→ WHAT TO PRODUCE
No pictures, no extra lines: copy exactly from the line with "Switch to Portuguese learning language" through the end of the entries.

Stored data
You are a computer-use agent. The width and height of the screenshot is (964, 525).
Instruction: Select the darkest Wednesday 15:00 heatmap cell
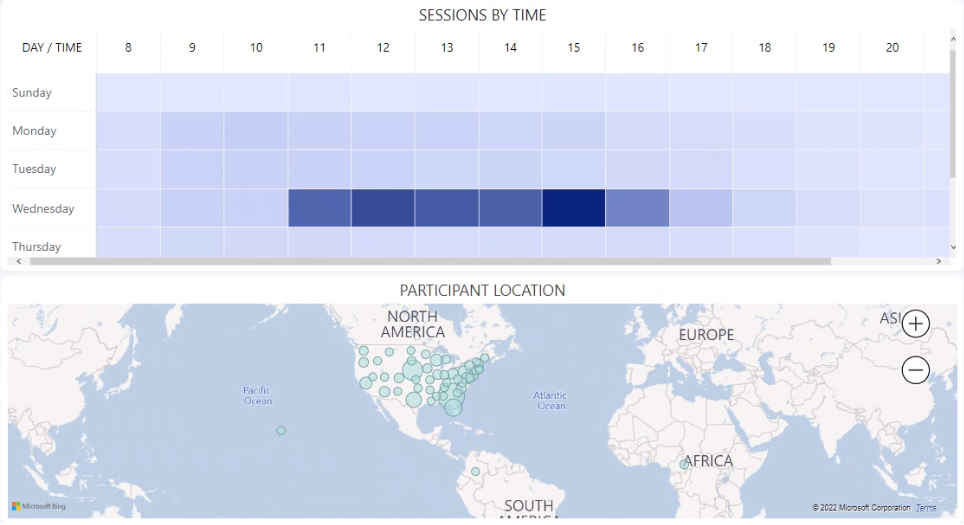coord(574,208)
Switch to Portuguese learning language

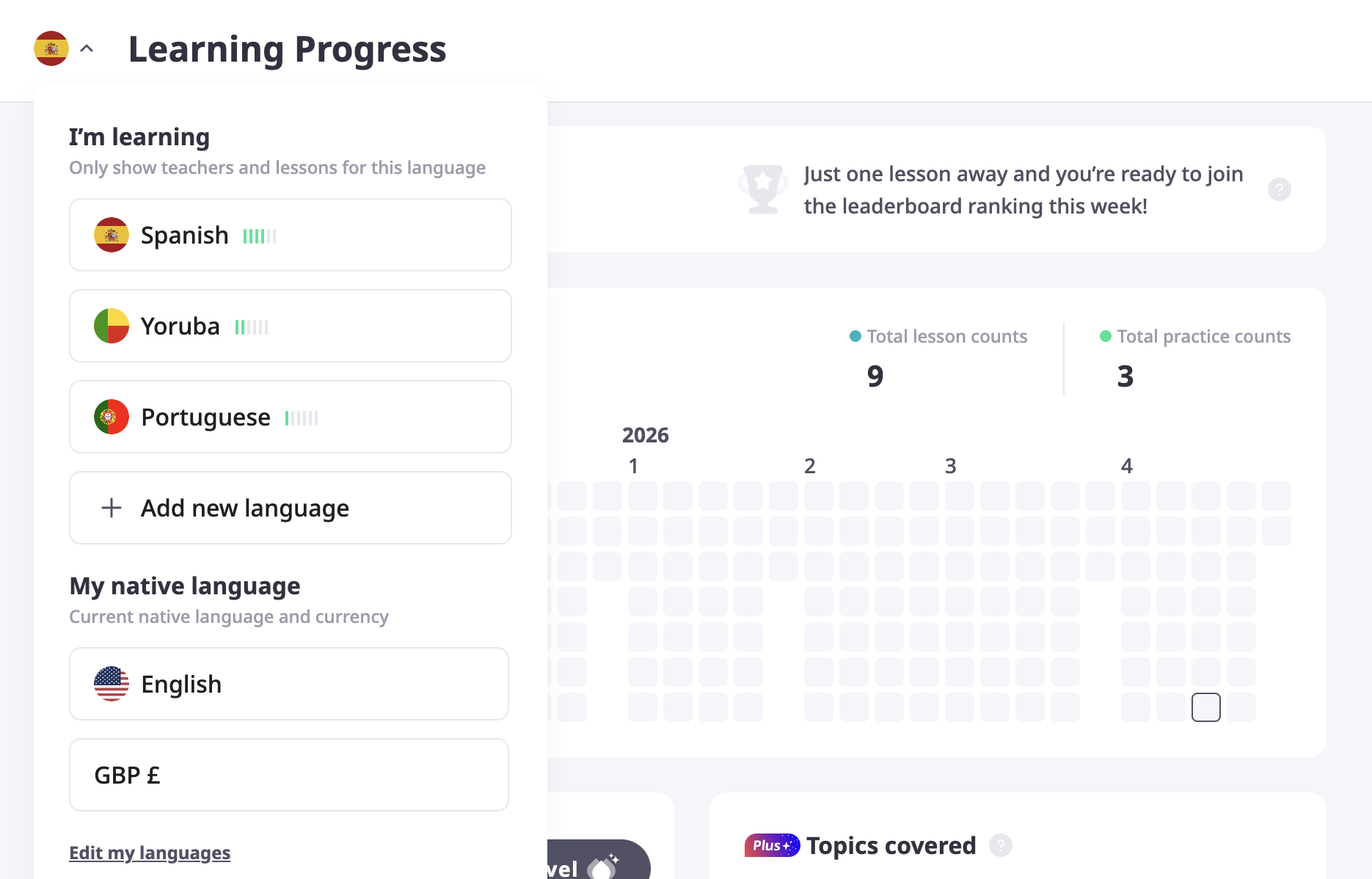[290, 417]
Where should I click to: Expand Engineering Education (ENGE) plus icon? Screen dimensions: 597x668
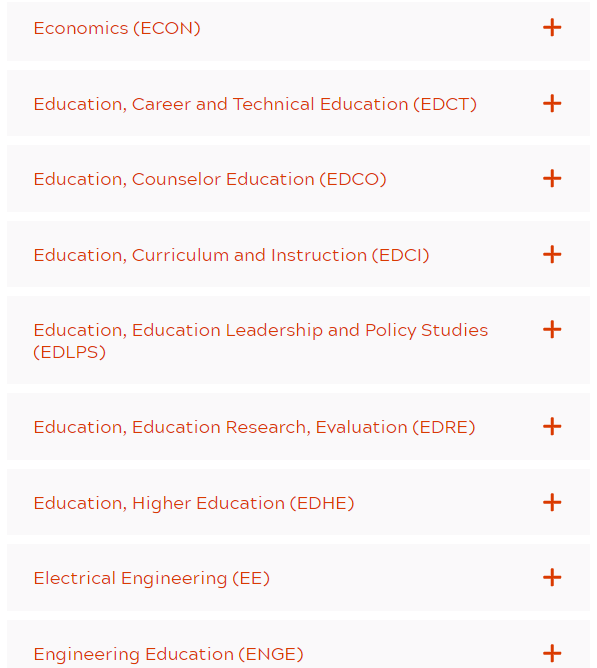(x=552, y=654)
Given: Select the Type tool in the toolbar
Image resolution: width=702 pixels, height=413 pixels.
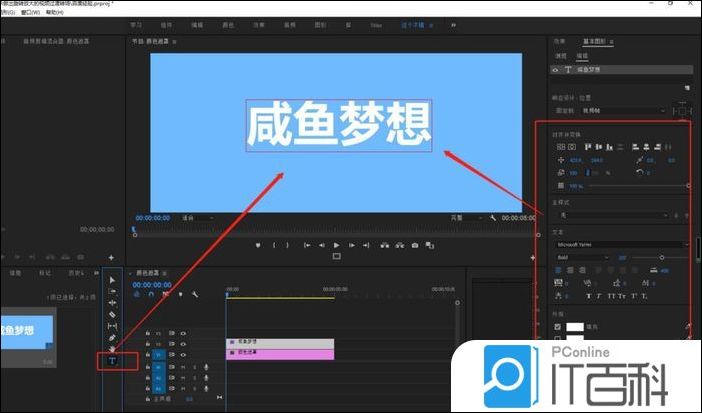Looking at the screenshot, I should click(x=112, y=360).
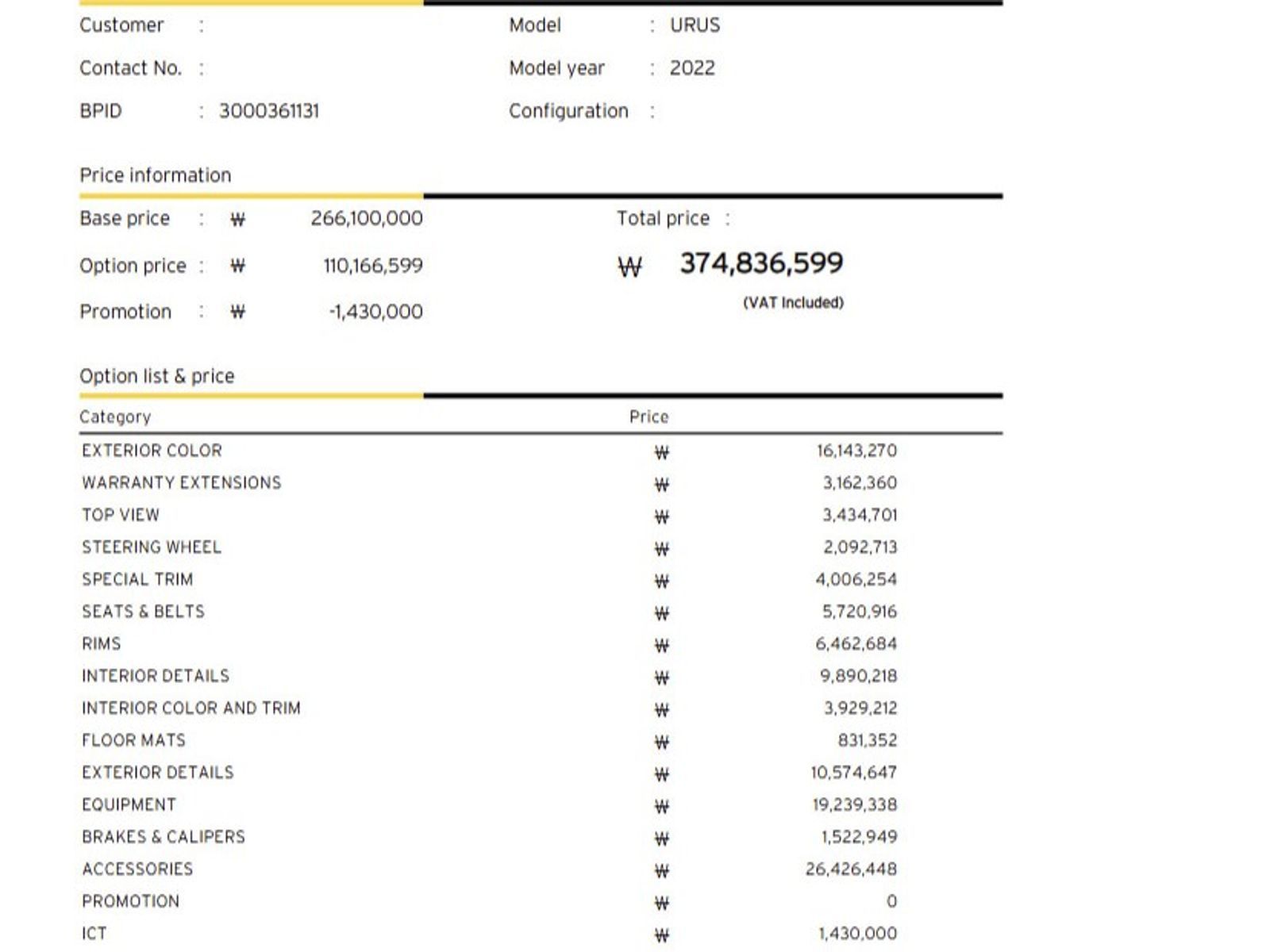Click the BPID number 3000361131
1270x952 pixels.
269,111
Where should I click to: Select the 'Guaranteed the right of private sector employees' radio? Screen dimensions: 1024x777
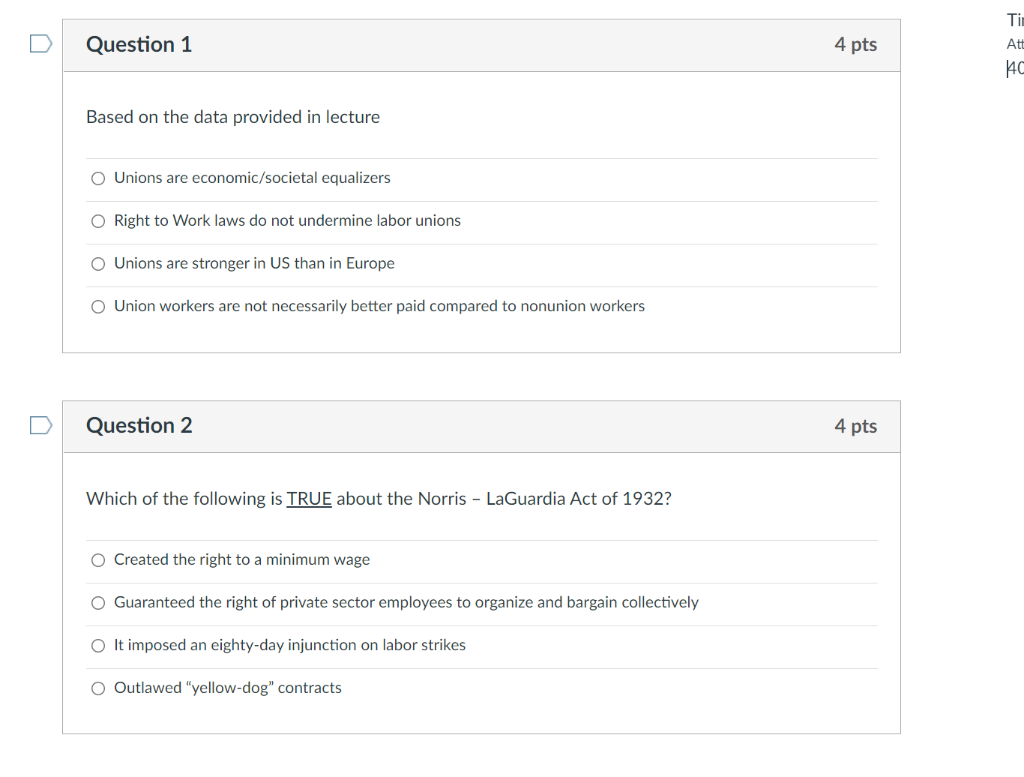[x=98, y=603]
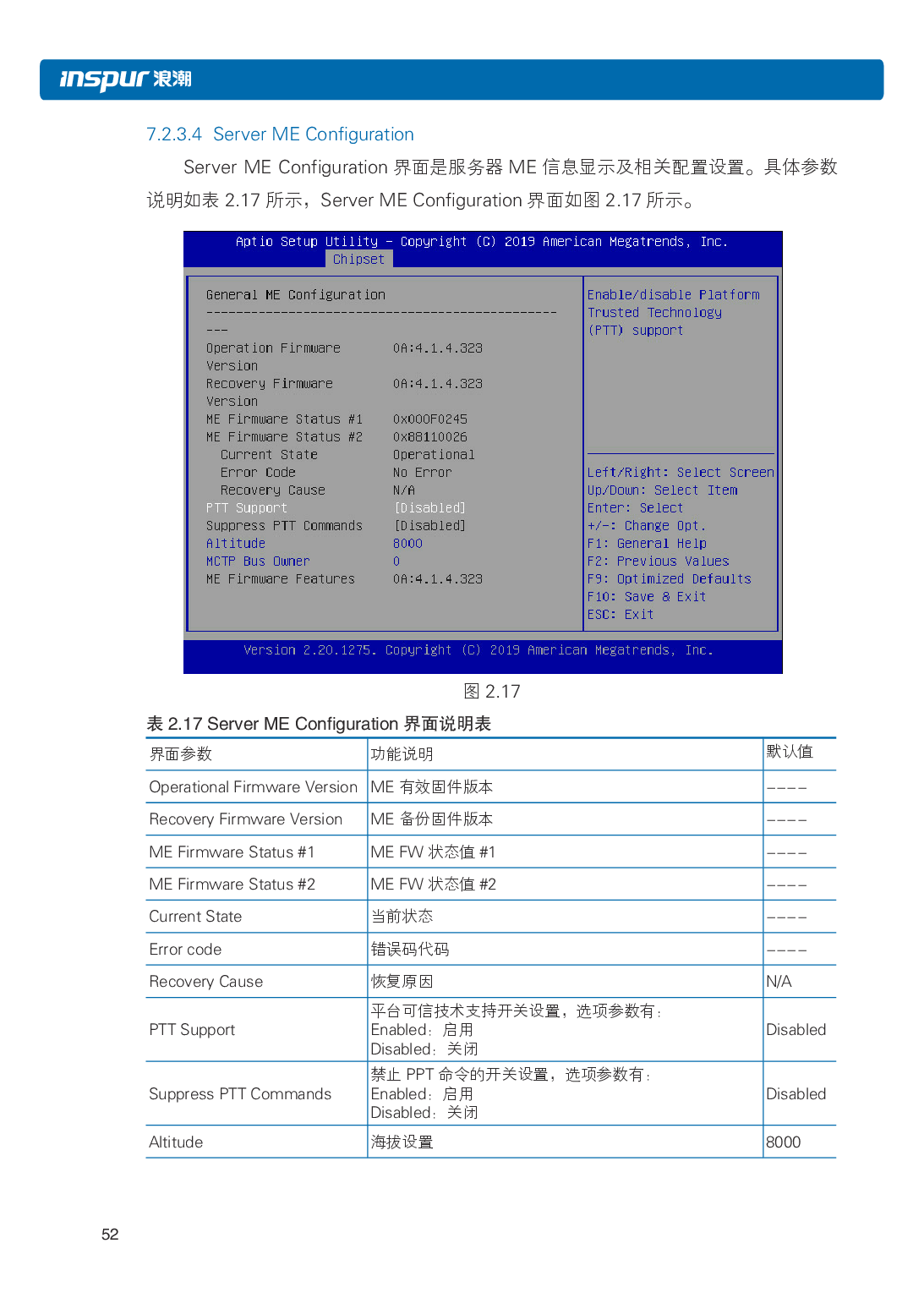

→ SOLUTION TO THE PROBLEM
Switch to Portuguese learning language

[290, 417]
Where should I click to: Expand Engineering Education (ENGE) plus icon? Screen dimensions: 597x668
(x=552, y=654)
Given: Select the Type tool in the toolbar
Image resolution: width=702 pixels, height=413 pixels.
Looking at the screenshot, I should click(x=112, y=360).
Click the BPID number 3000361131
1270x952 pixels.
269,111
Where should I click to: Select the 'Guaranteed the right of private sector employees' radio? Screen dimensions: 1024x777
[x=98, y=603]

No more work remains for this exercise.